Уже в конце 1634 г. Галилей хотел опубликовать свою новую книгу — «Беседы». Он надеялся, что книга появится во фрондирующей против папы Венеции. Но в католических странах тайные попытки Галилея не могли увенчаться успехом, и только в 1638 г., в протестантском Лейдене в типографии Эльзевиров, были напечатаны «Discorsi e dimonstrazioni matematiche, intorno à due nuove scienze, attenenti alla mecanica et i movimenti locali, del Signor Galileo Galilei Linceo, Filosofo e Matematico primario del Serenissimo Grand Duca di Toscana».
Центральная идея «Диалога»: «тело, предоставленное самому себе, продолжает двигаться с неизменной скоростью». Центральная идея «Бесед»: «падающие тела движутся с неизменным ускорением». Первая идея — разрыв с традицией, разрыв с прошлым. Вторая — переход к будущему. С идеей инерции связаны все основные концепции «Диалога», а с идеей ускорения — все основные концепции «Бесед». С идеей, а не с современным понятием ускорения. Последнего в «Беседах» еще нет. Мы остановимся сейчас на различии тона и общего настроения двух великих книг.
Титульный лист «Бесед»
«Диалог» несколько напоминает «Илиаду». На всем протяжении повествования стучат клинки и если не люди, то аргументы сталкиваются, падают, снова поднимаются и снова падают. Книга направлена против аристотелева тезиса о статической гармонии бытия. Этот тезис должен быть заменен утверждением кинетической гармонии: тела, предоставленные самим себе, продолжают двигаться, и схема их движений является объективным ratio мира.
В борьбу вступают силы, достойные Ахилла и Диомеда: стройная эпистемологическая схема, убедительные мысленные эксперименты, гуманистическая эрудиция, практический опыт, блестящий литературный стиль и огненный полемический темперамент.
«Беседы» напоминают «Одиссею». Книга проникнута спокойной примиренной мудростью, здесь нет блестящих эскапад «Диалога», уводящих читателя далеко в сторону, автор склонен, подобно Улиссу, привязать себя к мачте, чтобы пенье сирен не увлекло его.
Может быть, это функция возраста? В спорах об авторе «Илиады» и «Одиссеи» появлялась такая версия: Гомер написал первую поэму в молодые годы, а вторую — в старые.

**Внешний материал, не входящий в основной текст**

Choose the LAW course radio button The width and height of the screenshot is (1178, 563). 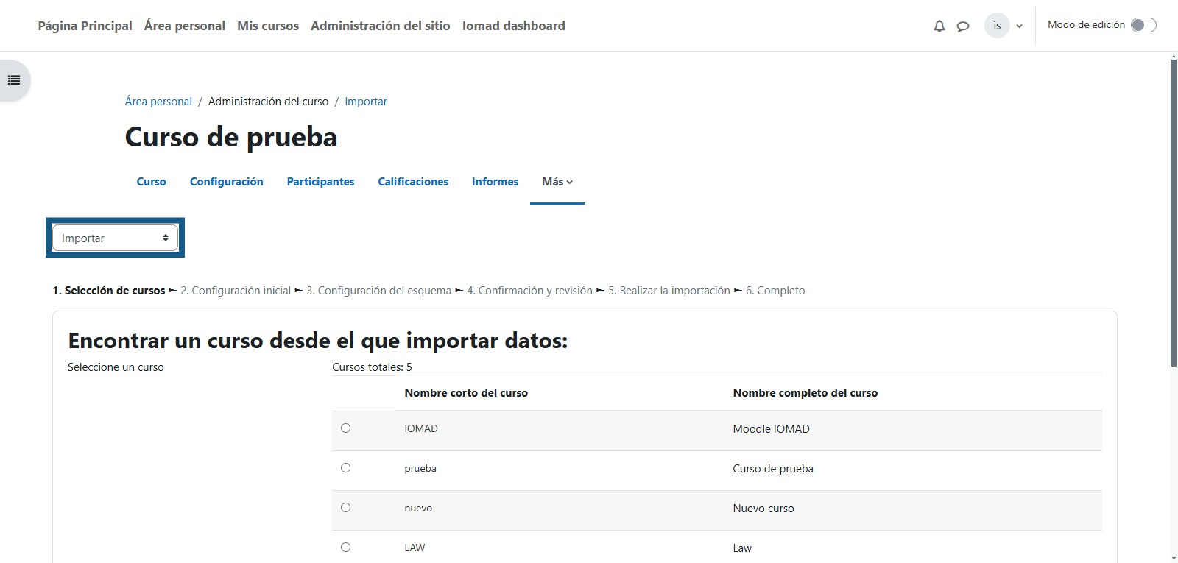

Автор известного с первых веков нашей эры греческого трактата «О прекрасном», развивая эту мысль, говорил:
««Илиада», написанная Гомером в расцвете лет, исполнена действия и силы, а в «Одиссее» преобладает повествование, что свойственно старости. Гомера в «Одиссее» можно уподобить заходящему солнцу, которое уже не пылает, но сохраняет свою исполинскую величину».
Далее автор говорит об отсутствии в «Одиссее» свойственных первой поэме Гомера нигде не снижающегося напряжения, сжатой силы и насыщенности реалистическими образами. «Утверждая это, — заключает автор трактата, — я не забыл ни описания бури в «Одиссее», ни рассказа о Циклопе, ни остальных прекрасных мест, ибо хоть я и говорю ю свойствах старости, но это — старость Гомера»6.
Более вероятным все же кажется другое объяснение: отличительные черты «Одиссеи» — симптом не старости, а зрелости, вернее, большей зрелости, перехода на более высокую ступень обобщения. Речь должна идти не о старении автора, а о филогенетической эволюции греческой мысли, эволюции необратимой и направленной вперед и вверх. Патетика страсти уступает место патетике размышления о мире и людях.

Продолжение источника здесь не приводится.